Enfermería como grupo A2 en la Administración PúblicaUn lastre para la profesión
- Mercedes García Herrero
- Guillermo Doménech Asensi
- Teresa Sánchez Moya
Publisher: Alma Mater
ISBN: 9788412911909
Year of publication: 2024
Type: Book
Abstract
INTRODUCCIÓN: Enfermería ha ido avanzando y adquiriendo cada vez más competencias en paralelo a la evolución y al desarrollo de las enseñanzas en la profesión, desde 1953 en que varios oficios se unifican en el Ayudante Técnico Sanitario (ATS) hasta 2007 y con el Plan Bolonia a ser Grado Universitario. A pesar de ello, las enfermeras continúan clasificadas en el grupo A2 en la administración pública, generándose en los últimos años movilizaciones del colectivo en contra de esta discriminación. OBJETIVOS: El objetivo del estudio es argumentar la pertinencia de la reclasificación de la enfermería en el grupo A1 o A, sin subgrupos, mediante una revisión histórica y legislativa, así como valorar los beneficios que supone esta reclasificación, tanto para los profesionales como para la ciudadanía. METODOLOGÍA: Se lleva a cabo una revisión bibliográfica de la Historia de la Enfermería en España (1953-2007) utilizando libros especializados y recursos en línea como Alba, Xabio y Dialnet. Se analiza la legislación relevante relacionada con la clasificación profesional de las enfermeras en las administraciones públicas, desde 1984 hasta la actualidad.
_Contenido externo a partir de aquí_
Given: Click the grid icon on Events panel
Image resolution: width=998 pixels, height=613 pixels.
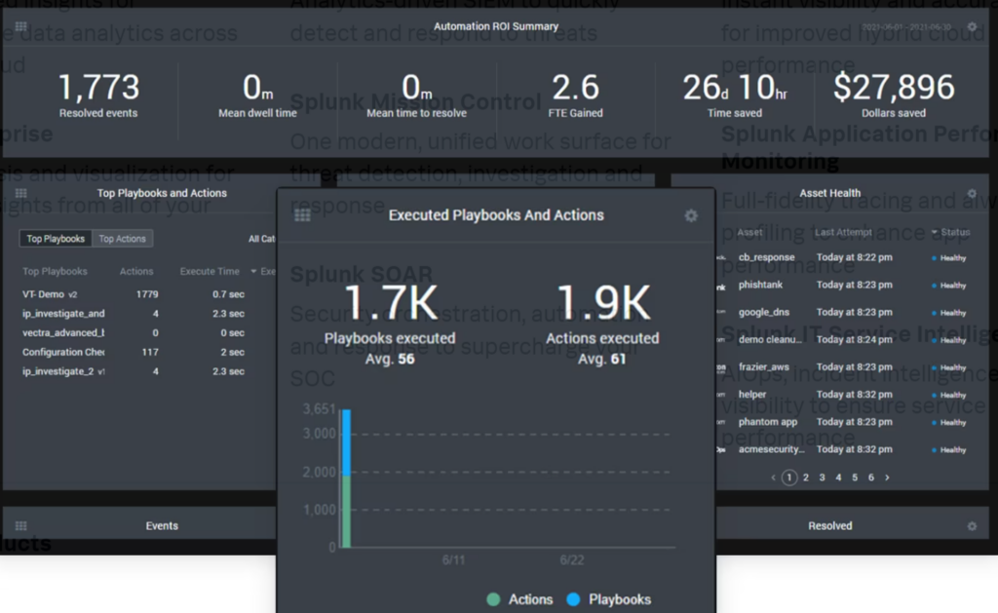Looking at the screenshot, I should pyautogui.click(x=19, y=524).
DESARROLLO: En 1977, los estudios de Enfermería son una Diplomatura; en 2007 pasan a ser Grado universitario. A pesar de ello, la clasificación en la Administración Pública no se adapta y persiste como A2, reflejando una discrepancia entre la formación académica y la categorización laboral. La revisión de convocatorias de puestos directivos muestra que las enfermeras están excluidas de roles de alto nivel debido a su clasificación en el A2. CONCLUSIONES: Reclasificar a las enfermeras en el grupo A, sin subgrupos, es esencial para eliminar la discriminación y reconocer adecuadamente su formación y responsabilidades. Esto mejoraría la satisfacción laboral, retendría a profesionales cualificados y permitiría el acceso a roles de alta dirección, contribuyendo a una gestión eficiente y a una mayor calidad en la atención sanitaria.